● Consignes
1/ D'après l'extrait sur la trilogie de Fosse, quel prénom Alida adopte-t-elle ?
2/ Prolongez l'extrait sur la trilogie de Fosse à partir de sa dernière phrase.

● Extrait fourni
Dans les Rêves d’Olav, jus­te­ment, Asle ne cesse de chan­ger de nom pour être Olav, non pas seule­ment pour cacher son iden­tité, à la suite des crimes qu’il a com­mis mais parce qu’il se réin­vente. Son amour, Alida, fera de même en pre­nant le pré­nom d’Asta. Il y a chez Fosse, ce mou­ve­ment per­pé­tuel de la répé­ti­tion poé­tique et du pas­sage comme un fondu enchaîné d’un moment à l’autre.
Les textes se jouent dans une déam­bu­la­tion constante : celle du couple dans Ber­gen en quête d’un logis après leur départ de leur vil­lage, dans le pre­mier opus ou celle d’Asle dans la même ville, à la recherche de l’échoppe du Joailler, dans les Rêves d’Olav ou encore les recherches d’Alida pour ten­ter de retrou­ver son amant dans Au tom­ber de la nuit. Et à chaque fois, les per­son­nages font des ren­contres inquié­tantes qui les mettent en dan­ger et les poussent au pire. Dans Insom­nie, Asle com­met­tra trois assas­si­nats et dans les Rêves d’Olav, il finira pendu sous la vin­dicte populaire.

La tri­lo­gie tisse un monde qui tient beau­coup du conte : pas de repé­rage dans une époque don­née, per­son­nages sans por­trait détaillé qui sont autant de figures telles la Vieille et le Vieux, la Fille aux che­veux blonds, le Joailler, le Maître, les agents de la Loi… Les lieux sont comme des images du pit­to­resque nor­vé­gien des fjords, des pêcheurs, des tavernes où l’on boit de la bière, de la place du mar­ché à Ber­gen. Fosse fait entendre la musique du vio­lon de Asle dont le père était déjà méné­trier.
L’intrigue elle-même ne cherche pas à mul­ti­plier des actions com­plexes. Elle peut pas­ser sous silence cer­taines scènes ou reve­nir sur ses pas. Ce qui compte davan­tage, c’est la Parole, celle de dia­logues très nom­breux comme au théâtre ou celle que l’on rap­porte ou qui se tait tout en se disant. Le verbe dire, se dire tient une place cen­trale dans la traduction.

● Données fournies
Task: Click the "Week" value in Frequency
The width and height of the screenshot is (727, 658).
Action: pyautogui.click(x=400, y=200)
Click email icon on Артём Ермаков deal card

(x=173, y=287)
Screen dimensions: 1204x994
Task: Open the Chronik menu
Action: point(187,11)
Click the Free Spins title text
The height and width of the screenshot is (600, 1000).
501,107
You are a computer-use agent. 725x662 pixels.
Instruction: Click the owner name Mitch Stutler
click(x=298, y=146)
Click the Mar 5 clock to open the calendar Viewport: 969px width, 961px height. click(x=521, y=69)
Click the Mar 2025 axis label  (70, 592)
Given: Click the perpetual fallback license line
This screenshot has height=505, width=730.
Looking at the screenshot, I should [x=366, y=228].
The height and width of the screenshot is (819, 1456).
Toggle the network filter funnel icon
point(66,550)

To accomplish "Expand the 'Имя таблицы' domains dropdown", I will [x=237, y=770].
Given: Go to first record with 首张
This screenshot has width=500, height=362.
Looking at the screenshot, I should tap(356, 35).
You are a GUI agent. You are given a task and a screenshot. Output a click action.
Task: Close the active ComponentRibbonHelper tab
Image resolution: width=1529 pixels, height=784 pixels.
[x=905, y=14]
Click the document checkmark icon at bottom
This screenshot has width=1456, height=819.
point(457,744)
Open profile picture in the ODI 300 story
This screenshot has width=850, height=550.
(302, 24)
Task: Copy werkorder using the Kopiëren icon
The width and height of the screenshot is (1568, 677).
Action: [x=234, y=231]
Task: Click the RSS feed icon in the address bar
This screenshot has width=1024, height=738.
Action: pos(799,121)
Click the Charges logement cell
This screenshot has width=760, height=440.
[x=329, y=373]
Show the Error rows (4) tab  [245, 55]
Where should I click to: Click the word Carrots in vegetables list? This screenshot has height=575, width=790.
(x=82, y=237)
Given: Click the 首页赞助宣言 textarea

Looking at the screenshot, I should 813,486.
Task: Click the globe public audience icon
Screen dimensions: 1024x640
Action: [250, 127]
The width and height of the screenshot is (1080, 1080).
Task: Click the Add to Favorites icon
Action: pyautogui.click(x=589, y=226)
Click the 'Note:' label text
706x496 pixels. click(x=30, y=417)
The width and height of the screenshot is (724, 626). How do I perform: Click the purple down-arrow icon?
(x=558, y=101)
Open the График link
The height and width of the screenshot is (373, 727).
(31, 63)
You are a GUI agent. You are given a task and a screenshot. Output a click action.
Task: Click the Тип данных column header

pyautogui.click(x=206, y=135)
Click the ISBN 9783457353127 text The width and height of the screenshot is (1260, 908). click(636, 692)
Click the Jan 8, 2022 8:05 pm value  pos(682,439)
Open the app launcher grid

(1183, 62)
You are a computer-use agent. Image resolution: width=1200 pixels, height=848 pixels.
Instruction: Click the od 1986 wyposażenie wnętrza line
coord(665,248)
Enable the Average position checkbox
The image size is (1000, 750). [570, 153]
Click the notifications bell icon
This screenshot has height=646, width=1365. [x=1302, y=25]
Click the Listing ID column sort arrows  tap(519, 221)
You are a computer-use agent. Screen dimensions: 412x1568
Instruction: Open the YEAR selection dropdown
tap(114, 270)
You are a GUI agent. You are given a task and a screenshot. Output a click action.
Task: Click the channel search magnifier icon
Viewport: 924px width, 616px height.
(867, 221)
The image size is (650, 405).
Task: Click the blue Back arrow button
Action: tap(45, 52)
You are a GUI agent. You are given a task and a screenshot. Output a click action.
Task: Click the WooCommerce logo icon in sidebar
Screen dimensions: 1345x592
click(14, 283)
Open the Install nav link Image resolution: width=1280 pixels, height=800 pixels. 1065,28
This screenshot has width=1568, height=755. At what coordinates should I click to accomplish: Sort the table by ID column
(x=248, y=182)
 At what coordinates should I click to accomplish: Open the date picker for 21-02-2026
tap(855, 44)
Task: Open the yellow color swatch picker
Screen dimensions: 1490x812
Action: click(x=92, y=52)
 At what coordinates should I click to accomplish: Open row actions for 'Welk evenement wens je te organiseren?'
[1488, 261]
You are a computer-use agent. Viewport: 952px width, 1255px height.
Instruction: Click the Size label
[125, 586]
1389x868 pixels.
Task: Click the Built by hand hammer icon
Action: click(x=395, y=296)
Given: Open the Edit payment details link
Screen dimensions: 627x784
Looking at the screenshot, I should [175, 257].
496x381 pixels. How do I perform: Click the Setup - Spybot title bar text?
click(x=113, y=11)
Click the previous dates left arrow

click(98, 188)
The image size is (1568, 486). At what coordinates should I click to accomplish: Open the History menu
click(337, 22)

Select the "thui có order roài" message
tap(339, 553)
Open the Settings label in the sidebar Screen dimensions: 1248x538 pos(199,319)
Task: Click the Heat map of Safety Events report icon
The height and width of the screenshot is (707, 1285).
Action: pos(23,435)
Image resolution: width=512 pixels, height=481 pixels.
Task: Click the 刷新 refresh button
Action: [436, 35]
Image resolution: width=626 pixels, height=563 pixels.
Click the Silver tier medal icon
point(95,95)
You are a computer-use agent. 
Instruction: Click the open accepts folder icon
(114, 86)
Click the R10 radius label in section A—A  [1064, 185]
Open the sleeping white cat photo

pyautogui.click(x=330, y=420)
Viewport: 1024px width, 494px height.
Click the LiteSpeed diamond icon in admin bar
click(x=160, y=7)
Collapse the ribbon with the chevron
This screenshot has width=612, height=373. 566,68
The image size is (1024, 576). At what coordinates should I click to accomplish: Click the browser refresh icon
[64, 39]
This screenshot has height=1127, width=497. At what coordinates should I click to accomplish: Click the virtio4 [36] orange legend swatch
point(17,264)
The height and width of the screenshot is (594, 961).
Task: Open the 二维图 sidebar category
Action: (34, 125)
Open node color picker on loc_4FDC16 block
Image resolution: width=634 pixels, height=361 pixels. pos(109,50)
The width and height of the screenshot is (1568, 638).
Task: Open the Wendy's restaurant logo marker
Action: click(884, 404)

● Réponses par point
1/ Alida prend le prénom d'Asta.

2/
Le der­nier texte de la tri­lo­gie se pré­sente comme une sorte de réso­lu­tion lorsque le temps a passé, que de nou­velles géné­ra­tions émergent. Il a été publié en 2014 ; les per­son­nages ont vieilli, pris des che­veux blancs. Adela a ren­con­tré un pêcheur de Vika, Asleik, après avoir perdu la trace de son bien-aimé Asle. C’est lui d’ailleurs qui lui révèle le triste sort du jeune homme, condamné à la pen­dai­son.
Elle retrouve par hasard le bra­ce­let si beau qu’Asle lui avait acheté et que la Fille avait dérobé au jeune homme. Adela accep­tera de par­ta­ger sa vie avec le pêcheur et Ales naî­tra. Le petit Sig­vald jouera à son tour du vio­lon et son petit-fils, Jon (le pré­nom de l’auteur) sera un méné­trier. Dans ce texte, les âmes se confondent ; celles d’Asle et dAs­leik, celles d’Alida et d’Ales en une suite de visions, de superpositions.

La mer, dans cet ultime volet, l’emporte sur la terre en une assez longue évo­ca­tion de navi­ga­tion et le chant d’Asleik magni­fie la simple voix narrative :

Marin je suis dans cette vie. Le monde est mon navire.

La mer est ce qui englou­tit Alida et Ales ; elle englou­tit jusqu’au texte lui –même qui ne peut aller plus loin, s’achevant en elle :

Les vagues sub­mergent Alida et Ales pénètre dans les vagues et une vague déferle sur ses che­veux gris.

En somme Jon Fosse fait de son texte une par­ti­tion dans laquelle s’entendent des leit­mo­tive, des refrains et des mélo­dies du vent et du cœur humain. Ne prend-il pas la place d’un musi­cien avec ce per­son­nage de Jon ? Le com­po­si­teur hon­grois Peter Eötvös ne s’est pas trompé en repre­nant la trame de la tri­lo­gie pour son bal­lad opera, en deux actes Slee­pless, créé en 2021 à Berlin.

marie du crest

Jon Fosse,
– Insom­nie, Les Rêves d’Olav
& Au tom­ber de la nuit ont été édi­tés chez Circé — 13,00 € le volume, 96 p.